The fact that a failure to comply with a decree for specific performance of the support provisions of a separation agreement might be punishable by contempt renders the separation agreement no less a contract of the parties. Similarly, the fact that a consent judgment incorporating an agreement of the husband to provide support may be enforceable by contempt proceedings renders it no less a contract.

Haynes v. Haynes, 45 N.C.App. 376, 383, 263 S.E.2d 783, 787 (1980). Hence, once it is determined that a court has adopted the judgment, and the presumption favors adoption, the court may enforce its provisions upon a showing of willful failure to comply. This is so notwithstanding the fact that some or all of the provisions relating to property settlement or alimony are not subject to modification, i.e., are either contractual in nature or are otherwise reciprocal as discussed in White, supra.

In light of the foregoing, we find that the trial judge did not err in ordering each party to comply with the order of the court as contained in the 13 March 1980 judgment. In his 15 December 1980 judgment, Judge Lambeth was merely exercising his authority under the original judgment.

Defendant further raises several issues relating to the sufficiency of the evidence to support the trial court's findings of fact and conclusions of law. While we do not have the benefit of certain tapes offered at trial, we have read the testimony carefully and conclude that neither party is without fault. What surfaces from the record is an unceasing series of attacks and counterattacks, each designed to further the bitterness and animosity between the parties, to the detriment of the child. We hold that Judge Lambeth's efforts to resolve the dispute were positive and correct in every respect.

Defendant finally contends that the evidence at trial was insufficient to support the court's finding that, during the period of default, he had the ability to comply with the alimony provisions as set forth in the 13 March 1980 judgment. *663 Judge Lambeth based this finding on the fact that defendant was an "able-bodied man" under no legal, mental or physical disabilities; that on 13 March 1980 he had the ability to comply with the alimony provisions; and that there had been no change of circumstances. This finding falls short of the mark to support the court's ordering defendant imprisoned for contempt until he pays the arrearage. The question before the court was not a modification or reduction of alimony, which would necessitate a finding of changed circumstances. Under these facts it is necessary to find that defendant's failure to pay was willful; that is, the evidence must support a finding that, during the period of default, defendant had the ability to comply with the order. Mauney v. Mauney, 268 N.C. 254, 150 S.E.2d 391 (1966); Teachey v. Teachey, 46 N.C.App. 332, 264 S.E.2d 786 (1980). In order to support a sentence of confinement in jail for contempt, it is further necessary to find that defendant has the present ability to pay the arrearage, either by making immediate payment or by taking reasonable measures to obtain that amount. Mauney, supra; Frank v. Glanville, 45 N.C.App. 313, 262 S.E.2d 677 (1980). On the record before us, there is insufficient evidence of defendant's ability to comply with the order during the period of default, or with the order to pay the arrearage, and there were no findings detailing his ability to pay.[1]

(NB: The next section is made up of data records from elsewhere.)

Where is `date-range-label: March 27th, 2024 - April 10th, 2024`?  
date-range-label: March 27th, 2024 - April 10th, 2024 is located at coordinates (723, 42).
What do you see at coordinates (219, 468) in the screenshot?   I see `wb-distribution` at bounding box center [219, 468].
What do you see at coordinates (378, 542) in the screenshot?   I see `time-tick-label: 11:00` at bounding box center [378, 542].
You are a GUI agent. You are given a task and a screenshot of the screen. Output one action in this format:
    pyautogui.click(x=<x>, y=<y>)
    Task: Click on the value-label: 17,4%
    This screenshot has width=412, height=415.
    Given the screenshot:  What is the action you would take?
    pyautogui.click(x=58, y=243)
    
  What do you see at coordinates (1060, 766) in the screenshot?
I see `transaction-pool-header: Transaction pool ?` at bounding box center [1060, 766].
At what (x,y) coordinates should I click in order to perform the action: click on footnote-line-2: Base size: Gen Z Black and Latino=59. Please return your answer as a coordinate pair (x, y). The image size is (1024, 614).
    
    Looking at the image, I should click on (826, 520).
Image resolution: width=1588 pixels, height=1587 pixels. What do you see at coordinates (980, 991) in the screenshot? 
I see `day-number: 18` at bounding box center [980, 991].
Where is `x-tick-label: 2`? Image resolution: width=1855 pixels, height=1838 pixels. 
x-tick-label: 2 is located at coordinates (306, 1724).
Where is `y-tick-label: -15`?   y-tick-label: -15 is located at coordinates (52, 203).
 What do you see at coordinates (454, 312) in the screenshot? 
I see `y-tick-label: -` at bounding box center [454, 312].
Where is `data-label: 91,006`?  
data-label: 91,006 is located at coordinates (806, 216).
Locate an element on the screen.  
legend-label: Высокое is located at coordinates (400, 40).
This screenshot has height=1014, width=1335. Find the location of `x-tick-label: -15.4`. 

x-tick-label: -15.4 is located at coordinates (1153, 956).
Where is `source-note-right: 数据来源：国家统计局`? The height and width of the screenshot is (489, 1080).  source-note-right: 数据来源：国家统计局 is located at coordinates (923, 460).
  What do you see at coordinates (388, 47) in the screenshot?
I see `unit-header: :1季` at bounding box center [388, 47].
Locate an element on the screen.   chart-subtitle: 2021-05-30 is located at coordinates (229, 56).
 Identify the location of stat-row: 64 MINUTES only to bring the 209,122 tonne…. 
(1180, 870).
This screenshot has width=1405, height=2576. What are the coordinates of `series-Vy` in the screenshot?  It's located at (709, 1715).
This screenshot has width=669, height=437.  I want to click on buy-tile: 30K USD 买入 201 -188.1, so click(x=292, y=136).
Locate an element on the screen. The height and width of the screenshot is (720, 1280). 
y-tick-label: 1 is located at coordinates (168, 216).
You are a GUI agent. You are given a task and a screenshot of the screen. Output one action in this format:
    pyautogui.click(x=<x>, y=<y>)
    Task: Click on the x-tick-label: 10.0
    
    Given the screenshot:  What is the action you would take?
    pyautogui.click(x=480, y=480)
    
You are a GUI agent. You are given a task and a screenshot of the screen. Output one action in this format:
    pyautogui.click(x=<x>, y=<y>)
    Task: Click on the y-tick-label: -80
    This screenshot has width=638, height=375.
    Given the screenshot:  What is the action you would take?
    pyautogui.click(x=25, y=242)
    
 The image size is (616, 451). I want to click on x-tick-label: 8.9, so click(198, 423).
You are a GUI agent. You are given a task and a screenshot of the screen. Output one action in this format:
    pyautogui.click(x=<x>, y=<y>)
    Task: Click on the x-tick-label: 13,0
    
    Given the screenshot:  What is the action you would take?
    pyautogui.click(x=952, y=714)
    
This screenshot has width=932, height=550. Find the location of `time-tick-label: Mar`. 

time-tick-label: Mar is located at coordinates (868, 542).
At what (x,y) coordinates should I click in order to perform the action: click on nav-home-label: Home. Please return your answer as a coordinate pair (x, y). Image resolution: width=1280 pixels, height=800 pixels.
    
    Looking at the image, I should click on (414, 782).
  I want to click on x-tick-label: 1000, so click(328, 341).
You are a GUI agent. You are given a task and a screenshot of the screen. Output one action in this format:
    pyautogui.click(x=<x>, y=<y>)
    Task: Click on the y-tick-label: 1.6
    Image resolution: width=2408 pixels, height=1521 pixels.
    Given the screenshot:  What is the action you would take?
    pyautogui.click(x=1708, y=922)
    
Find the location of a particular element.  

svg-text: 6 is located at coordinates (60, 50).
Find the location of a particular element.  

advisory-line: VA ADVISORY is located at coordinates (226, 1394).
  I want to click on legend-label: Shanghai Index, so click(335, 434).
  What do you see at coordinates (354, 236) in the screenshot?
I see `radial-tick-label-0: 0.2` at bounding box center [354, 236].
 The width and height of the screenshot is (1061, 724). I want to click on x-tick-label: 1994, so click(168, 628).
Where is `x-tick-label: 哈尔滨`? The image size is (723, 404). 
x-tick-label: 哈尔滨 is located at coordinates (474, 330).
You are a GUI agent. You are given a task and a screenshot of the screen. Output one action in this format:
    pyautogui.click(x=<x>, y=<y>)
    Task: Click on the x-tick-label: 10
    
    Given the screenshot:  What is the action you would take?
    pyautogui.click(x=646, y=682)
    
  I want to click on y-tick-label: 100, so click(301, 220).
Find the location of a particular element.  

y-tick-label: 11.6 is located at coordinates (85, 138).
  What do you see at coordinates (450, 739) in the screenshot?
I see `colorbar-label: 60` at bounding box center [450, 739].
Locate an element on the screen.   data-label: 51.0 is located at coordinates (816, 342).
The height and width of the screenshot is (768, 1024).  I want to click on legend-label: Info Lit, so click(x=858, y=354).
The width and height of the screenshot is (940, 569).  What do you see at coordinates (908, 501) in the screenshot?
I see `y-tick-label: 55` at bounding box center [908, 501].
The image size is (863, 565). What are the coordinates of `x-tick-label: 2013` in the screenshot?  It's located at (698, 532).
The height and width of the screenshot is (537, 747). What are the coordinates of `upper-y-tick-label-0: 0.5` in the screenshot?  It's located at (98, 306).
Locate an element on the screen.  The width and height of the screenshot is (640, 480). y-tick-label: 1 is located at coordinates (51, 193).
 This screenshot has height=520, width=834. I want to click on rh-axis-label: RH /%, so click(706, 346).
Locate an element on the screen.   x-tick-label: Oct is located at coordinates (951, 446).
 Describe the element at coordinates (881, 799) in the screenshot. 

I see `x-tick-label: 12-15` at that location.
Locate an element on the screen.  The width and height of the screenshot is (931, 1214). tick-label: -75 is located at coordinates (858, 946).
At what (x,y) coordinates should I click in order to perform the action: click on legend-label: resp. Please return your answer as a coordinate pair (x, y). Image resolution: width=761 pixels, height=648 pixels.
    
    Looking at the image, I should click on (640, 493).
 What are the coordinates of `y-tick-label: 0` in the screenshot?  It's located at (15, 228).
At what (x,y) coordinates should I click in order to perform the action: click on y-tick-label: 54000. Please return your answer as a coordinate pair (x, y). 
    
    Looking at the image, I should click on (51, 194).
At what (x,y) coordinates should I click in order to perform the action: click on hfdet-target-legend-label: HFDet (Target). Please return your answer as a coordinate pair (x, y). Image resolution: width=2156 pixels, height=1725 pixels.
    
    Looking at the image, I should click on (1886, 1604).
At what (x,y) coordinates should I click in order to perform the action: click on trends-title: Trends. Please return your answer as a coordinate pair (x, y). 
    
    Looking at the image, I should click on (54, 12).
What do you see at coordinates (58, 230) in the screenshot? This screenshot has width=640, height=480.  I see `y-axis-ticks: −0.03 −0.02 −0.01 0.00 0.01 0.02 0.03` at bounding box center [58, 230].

We therefore vacate that portion of the judgment dealing with the court's finding defendant in contempt and ordering his confinement until he pays the arrearage. Upon remand, further proceedings may be held with respect to the willfulness of defendant's failure to pay. The judgment is affirmed in all other respects.

Modified and affirmed.

ARNOLD and WELLS, JJ., concur.

NOTES

[1] See Fagley v. Fagley, (filed 19 January 1982), discussing what constitutes sufficient evidence and findings that defendant had an ability to comply with an order to pay alimony during a period of default and that his failure to do so was therefore willful.